■ RECORDS SHOWN
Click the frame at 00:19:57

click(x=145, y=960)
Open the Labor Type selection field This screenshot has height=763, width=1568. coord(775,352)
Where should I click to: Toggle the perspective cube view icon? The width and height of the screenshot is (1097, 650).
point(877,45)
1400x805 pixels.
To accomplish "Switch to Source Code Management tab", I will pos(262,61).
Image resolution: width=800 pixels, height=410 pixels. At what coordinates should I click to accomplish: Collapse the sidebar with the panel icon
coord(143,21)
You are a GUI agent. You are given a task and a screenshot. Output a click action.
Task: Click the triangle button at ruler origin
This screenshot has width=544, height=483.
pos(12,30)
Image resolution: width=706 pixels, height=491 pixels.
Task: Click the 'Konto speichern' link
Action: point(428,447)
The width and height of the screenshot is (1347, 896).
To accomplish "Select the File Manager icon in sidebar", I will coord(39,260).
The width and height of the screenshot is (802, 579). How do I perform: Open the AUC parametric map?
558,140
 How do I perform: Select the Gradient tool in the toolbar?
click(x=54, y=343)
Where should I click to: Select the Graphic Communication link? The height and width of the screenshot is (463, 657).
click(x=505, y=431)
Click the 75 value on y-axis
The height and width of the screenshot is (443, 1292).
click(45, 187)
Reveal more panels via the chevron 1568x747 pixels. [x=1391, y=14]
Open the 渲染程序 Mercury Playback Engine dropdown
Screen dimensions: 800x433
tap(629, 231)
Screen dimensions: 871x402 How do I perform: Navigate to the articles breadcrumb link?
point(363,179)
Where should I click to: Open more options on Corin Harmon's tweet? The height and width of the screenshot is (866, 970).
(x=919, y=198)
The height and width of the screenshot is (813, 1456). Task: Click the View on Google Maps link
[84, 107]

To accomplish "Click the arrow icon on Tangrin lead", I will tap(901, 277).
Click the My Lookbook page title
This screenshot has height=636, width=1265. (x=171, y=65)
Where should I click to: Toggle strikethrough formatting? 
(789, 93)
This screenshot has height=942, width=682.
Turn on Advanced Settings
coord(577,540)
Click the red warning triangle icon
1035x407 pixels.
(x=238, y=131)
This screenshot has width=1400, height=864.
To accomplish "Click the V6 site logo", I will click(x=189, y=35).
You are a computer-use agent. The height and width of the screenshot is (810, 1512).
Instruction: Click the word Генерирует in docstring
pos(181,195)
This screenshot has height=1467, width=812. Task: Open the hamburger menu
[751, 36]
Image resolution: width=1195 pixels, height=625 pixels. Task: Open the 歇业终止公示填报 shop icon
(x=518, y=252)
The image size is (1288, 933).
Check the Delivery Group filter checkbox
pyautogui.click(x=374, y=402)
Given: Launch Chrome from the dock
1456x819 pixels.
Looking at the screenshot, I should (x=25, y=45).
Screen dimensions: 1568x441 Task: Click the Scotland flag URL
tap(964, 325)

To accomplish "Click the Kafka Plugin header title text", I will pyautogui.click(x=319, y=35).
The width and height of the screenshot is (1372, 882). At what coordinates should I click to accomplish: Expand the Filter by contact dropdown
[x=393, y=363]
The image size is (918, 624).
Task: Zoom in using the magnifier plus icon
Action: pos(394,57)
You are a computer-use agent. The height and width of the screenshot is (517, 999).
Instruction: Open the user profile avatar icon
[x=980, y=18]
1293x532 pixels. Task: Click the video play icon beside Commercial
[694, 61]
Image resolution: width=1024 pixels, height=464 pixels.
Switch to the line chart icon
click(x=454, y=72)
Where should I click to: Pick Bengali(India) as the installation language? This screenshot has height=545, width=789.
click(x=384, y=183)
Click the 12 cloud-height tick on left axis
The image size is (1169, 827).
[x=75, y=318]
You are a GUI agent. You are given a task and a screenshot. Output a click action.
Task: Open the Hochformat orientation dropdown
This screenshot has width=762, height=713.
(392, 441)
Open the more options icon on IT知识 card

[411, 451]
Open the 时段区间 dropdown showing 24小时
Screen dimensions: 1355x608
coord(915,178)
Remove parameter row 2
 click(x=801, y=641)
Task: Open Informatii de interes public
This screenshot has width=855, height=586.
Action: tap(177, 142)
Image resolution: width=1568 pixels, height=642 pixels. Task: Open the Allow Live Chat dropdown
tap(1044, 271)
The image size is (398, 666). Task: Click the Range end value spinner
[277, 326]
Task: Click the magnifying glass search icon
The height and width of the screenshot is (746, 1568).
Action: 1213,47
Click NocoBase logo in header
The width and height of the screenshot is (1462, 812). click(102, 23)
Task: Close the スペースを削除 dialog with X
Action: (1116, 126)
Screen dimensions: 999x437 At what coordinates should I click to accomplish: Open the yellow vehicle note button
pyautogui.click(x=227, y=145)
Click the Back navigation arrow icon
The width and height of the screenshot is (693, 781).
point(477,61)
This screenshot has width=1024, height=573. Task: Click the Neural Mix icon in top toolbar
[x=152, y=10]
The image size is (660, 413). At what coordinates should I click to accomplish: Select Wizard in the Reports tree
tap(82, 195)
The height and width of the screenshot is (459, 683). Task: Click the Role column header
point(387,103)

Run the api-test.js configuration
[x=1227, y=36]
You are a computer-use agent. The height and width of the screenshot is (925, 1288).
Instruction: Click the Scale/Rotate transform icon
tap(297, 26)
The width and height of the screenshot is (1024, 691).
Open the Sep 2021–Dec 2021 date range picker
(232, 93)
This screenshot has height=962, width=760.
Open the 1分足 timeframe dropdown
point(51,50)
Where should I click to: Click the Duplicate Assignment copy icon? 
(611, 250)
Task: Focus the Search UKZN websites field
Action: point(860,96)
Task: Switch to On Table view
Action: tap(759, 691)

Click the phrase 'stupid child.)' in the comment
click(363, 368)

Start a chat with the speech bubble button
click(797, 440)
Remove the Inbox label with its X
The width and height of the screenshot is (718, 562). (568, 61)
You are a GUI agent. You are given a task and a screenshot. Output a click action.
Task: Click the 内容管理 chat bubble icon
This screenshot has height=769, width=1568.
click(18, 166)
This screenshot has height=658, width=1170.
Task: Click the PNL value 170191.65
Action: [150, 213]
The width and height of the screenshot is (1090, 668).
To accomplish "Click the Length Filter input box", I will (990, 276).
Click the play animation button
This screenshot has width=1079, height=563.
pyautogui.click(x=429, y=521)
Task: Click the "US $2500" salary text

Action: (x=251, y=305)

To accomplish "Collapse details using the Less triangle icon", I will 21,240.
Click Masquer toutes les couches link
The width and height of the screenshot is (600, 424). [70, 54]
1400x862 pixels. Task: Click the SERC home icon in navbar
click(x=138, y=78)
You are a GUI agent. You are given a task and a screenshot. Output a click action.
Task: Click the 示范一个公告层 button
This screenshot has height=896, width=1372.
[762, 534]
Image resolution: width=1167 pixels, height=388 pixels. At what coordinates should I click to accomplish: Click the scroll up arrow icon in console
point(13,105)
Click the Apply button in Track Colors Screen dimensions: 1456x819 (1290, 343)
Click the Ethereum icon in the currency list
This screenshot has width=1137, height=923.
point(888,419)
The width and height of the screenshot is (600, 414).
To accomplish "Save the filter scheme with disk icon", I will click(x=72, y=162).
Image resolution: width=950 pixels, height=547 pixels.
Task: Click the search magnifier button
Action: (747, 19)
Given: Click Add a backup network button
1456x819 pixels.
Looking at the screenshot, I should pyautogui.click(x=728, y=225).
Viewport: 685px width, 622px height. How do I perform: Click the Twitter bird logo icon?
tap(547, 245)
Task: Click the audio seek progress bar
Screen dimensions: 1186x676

■ GIVEN REQUEST
Put everything from the line containing "Remove the Inbox label with its X" down to the line containing "Action: [150, 213]" into a numbered list, leaving out blank lines.

■ RESULT
1. Remove the Inbox label with its X
2. The width and height of the screenshot is (718, 562). (568, 61)
3. You are a GUI agent. You are given a task and a screenshot. Output a click action.
4. Task: Click the 内容管理 chat bubble icon
5. This screenshot has height=769, width=1568.
6. click(18, 166)
7. This screenshot has height=658, width=1170.
8. Task: Click the PNL value 170191.65
9. Action: [150, 213]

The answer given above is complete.